An ODG is vector — shapes and paths that resize without losing quality — but a video frame is a grid of pixels. To encode the drawing as HEVC, the converter samples it onto a fixed pixel canvas at the resolution you choose, and from that point it is no longer scalable; you cannot enlarge the stream later without it softening. If keeping the drawing editable and infinitely scalable matters more than having a video, use ODG to SVG, which preserves the vector paths, or ODG to PDF for a print-ready copy that stays crisp at any zoom.

Why is my converted HEVC stream silent?

Because an ODG is a still drawing with no audio, and a raw H.265 elementary stream has no audio track to begin with. The converter rasterizes the drawing to one frame, holds it for the Image Duration you set, and writes video only — so the result is deliberately silent. HEVC inside a container like MP4 or MKV can carry AAC audio, but there is nothing here to fill it. To add music or narration, convert to a container format such as ODG to MP4 first, then add an audio track in a video editor like Shotcut or DaVinci Resolve.

Does HEVC's efficiency make my drawing smaller or higher quality?

No. HEVC's main advantage is compressing moving video into far fewer bytes than older codecs, which buys you nothing for a single static frame — a still image already compresses heavily in any modern codec. Encoding the rasterized drawing as H.265 cannot add detail either; the encode is lossy and never invents new pixels, so quality is fixed the moment you pick the resolution. In our testing, a single 1920x1080 ODG drawing held at the default 5 seconds produced a silent .hevc stream well under 1 MB, since one static frame needs almost no bitrate. For full fidelity keep the drawing as ODG to PNG (lossless raster) or ODG to SVG (vectors).

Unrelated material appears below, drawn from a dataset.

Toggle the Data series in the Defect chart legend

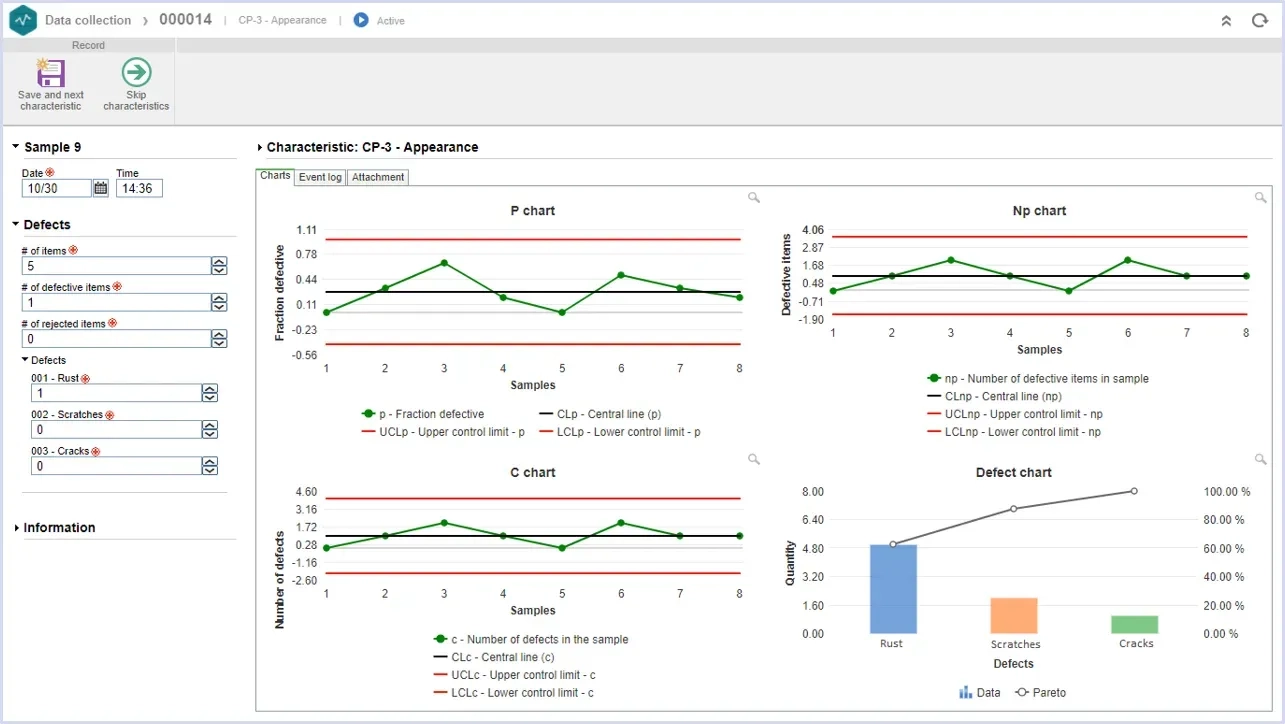(980, 692)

My ODG has several pages — which one ends up in the HEVC file?

ODG files can hold several drawing pages, and the converter rasterizes the drawing to still frames, so a single-page ODG becomes one held frame. With a multi-page ODG, the safest expectation is that the first page is rasterized; if you need every page, export each one as an image first (for example via ODG to PNG) and then assemble them. Keep the original .odg open in LibreOffice Draw to confirm which page you want before converting.

Is HEVC even the right target for a drawing, or should I pick something else?

For almost everyone, something else. A static drawing gains nothing from a high-efficiency video codec, and a raw .hevc stream is one of the least portable files you can produce. If you simply need a usable copy of the drawing, ODG to PDF keeps the vectors crisp and prints anywhere, or ODG to PNG gives a lossless image. If you genuinely need the still as a video, ODG to MP4 wraps the frame in a universally playable container. Choose .hevc here only when a specific pipeline explicitly demands a raw H.265 elementary stream.

How are my files handled, and how long are they kept?

Your file is uploaded over an encrypted connection, processed on our servers, and deleted automatically a few hours after the conversion — no sign-up, no watermark, never shared or made public.